Geraldine Brooks, no livro “O acorde secreto”, mergulha na figura de Davi, o rei bíblico, explorando sua ascensão ao poder e as violentas batalhas que marcaram sua trajetória. A obra, ao reimaginar a história a partir da perspectiva de Natã, o profeta, traz à tona um tema central: a construção de um reino baseada em guerra, traição e justificativas religiosas para a violência.

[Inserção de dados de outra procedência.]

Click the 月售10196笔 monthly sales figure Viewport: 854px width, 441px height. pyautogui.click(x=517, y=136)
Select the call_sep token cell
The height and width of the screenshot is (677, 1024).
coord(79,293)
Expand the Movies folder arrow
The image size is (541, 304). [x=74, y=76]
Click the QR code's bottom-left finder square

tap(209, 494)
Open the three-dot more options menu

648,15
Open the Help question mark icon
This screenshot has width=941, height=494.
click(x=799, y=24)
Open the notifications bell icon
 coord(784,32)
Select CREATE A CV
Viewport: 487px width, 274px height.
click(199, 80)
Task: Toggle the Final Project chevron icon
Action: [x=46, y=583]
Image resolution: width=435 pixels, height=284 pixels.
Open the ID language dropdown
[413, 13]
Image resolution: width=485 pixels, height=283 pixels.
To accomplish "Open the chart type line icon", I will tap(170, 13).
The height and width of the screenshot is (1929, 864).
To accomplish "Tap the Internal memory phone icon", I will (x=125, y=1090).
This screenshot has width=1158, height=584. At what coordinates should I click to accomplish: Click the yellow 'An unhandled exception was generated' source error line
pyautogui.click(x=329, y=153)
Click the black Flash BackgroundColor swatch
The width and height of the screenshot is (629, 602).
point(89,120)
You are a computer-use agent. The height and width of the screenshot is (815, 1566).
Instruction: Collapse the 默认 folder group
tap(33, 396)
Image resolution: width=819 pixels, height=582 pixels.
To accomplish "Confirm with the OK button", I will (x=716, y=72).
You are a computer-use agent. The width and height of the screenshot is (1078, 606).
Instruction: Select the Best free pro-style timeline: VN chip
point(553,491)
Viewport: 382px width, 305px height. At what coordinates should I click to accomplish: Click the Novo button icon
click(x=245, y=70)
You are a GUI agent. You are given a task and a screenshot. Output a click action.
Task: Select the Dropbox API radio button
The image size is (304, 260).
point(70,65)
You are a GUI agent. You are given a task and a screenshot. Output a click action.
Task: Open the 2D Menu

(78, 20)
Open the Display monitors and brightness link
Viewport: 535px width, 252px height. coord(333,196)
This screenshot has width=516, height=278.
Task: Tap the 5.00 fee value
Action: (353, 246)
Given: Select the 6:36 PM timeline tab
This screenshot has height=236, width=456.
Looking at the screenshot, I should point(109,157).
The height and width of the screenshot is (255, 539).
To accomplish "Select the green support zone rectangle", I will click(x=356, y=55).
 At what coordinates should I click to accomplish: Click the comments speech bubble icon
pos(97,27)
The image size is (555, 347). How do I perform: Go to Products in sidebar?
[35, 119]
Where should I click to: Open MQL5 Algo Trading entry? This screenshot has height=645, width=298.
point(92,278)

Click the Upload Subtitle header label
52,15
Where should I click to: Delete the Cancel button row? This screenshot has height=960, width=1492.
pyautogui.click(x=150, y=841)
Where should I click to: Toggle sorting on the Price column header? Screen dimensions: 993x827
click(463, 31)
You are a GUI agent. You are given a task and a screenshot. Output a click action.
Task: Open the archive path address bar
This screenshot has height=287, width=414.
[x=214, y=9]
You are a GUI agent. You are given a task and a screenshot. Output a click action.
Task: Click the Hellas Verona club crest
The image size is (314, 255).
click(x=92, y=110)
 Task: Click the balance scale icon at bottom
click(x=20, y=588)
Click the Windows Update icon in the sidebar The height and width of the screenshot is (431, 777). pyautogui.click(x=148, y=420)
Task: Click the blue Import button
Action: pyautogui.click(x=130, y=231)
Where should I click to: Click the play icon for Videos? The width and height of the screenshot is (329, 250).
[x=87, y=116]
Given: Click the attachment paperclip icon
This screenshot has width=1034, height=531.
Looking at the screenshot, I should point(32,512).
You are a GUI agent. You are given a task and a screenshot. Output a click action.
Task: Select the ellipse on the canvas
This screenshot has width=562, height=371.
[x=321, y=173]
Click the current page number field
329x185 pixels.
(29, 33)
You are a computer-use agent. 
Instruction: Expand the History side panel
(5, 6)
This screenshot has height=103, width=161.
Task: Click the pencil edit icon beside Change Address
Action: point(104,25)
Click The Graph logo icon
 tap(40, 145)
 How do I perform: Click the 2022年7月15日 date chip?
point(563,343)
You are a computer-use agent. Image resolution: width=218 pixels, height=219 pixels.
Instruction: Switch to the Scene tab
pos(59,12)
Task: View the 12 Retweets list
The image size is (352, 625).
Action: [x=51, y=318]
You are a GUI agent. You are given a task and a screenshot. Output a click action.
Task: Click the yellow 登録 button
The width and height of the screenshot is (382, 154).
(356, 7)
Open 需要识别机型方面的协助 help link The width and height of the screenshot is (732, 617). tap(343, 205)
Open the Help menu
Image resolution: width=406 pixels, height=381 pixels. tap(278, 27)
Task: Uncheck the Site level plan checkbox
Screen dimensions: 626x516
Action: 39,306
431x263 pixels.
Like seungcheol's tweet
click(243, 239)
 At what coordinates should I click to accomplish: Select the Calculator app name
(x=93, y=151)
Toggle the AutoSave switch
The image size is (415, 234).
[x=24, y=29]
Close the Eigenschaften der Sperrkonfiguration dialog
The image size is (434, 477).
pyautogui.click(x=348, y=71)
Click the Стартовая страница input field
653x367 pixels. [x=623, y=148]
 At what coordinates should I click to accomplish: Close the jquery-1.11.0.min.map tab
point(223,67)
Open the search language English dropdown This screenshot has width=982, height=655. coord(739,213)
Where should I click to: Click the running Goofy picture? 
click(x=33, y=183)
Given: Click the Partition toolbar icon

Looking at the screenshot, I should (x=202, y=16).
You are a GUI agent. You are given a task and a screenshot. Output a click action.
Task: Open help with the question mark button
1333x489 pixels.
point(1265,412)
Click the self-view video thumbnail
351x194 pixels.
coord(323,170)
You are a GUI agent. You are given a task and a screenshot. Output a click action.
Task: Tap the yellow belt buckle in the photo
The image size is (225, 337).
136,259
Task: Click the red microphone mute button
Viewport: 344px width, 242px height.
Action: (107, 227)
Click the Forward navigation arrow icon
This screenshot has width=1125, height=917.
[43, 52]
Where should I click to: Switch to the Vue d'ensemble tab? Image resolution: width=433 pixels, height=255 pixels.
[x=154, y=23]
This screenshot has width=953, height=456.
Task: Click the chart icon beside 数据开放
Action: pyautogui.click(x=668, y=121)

A narrativa de Brooks expõe um padrão recorrente na história humana: a fundação de nações sobre sangue e conquista. A história de Davi e sua relação com os filisteus (os ancestrais simbólicos dos palestinos) ecoa diretamente nas disputas contemporâneas entre Israel e Palestina. Assim como Davi consolidou seu domínio por meio de campanhas brutais, a formação do Estado de Israel, em 1948, também esteve marcada por violência, deslocamento e resistência. O sionismo político, em sua versão mais expansionista, utiliza narrativas bíblicas e históricas para justificar políticas de colonização, emulando o próprio paradigma da conquista davídica.
Trazendo esta história para o presente, a política de Donald Trump para o Oriente Médio, especialmente sua recente declaração sugerindo a remoção forçada dos palestinos de Gaza, não é apenas um apoio incondicional a Israel, mas uma defesa explícita de algo que pode ser classificado como limpeza étnica. Seu governo já havia sinalizado esse alinhamento durante seu primeiro mandato, ao reconhecer Jerusalém como capital de Israel, apoiar assentamentos ilegais e intermediar os Acordos de Abraão, que, embora vendidos como tratados de paz, ignoravam completamente a autodeterminação palestina.
O discurso trumpista reforça um padrão de poder que remonta a Davi: a dominação do território por meio da força, legitimada por um discurso religioso e nacionalista. A ideia de que um povo pode reivindicar uma terra através da conquista, marginalizando ou exterminando seus habitantes originais, é uma justificativa que atravessa séculos. Se o livro de Geraldine Brooks mostra como Davi consolidou seu reino com sangue e justificação divina, a política de Trump para Israel segue a mesma lógica brutal, mascarada de pragmatismo geopolítico.
A declaração recente de Trump, ao sugerir a remoção forçada dos palestinos de Gaza, não apenas endossa crimes contra a humanidade, mas também normaliza a visão de que a política internacional pode ser conduzida como nos tempos bíblicos: através da força, sem compromisso com o direito internacional ou valores humanitários. O Oriente Médio de 2025 não é tão diferente do de Davi, e talvez essa seja a tragédia real que o livro “O acorde Secreto” nos ajuda a compreender.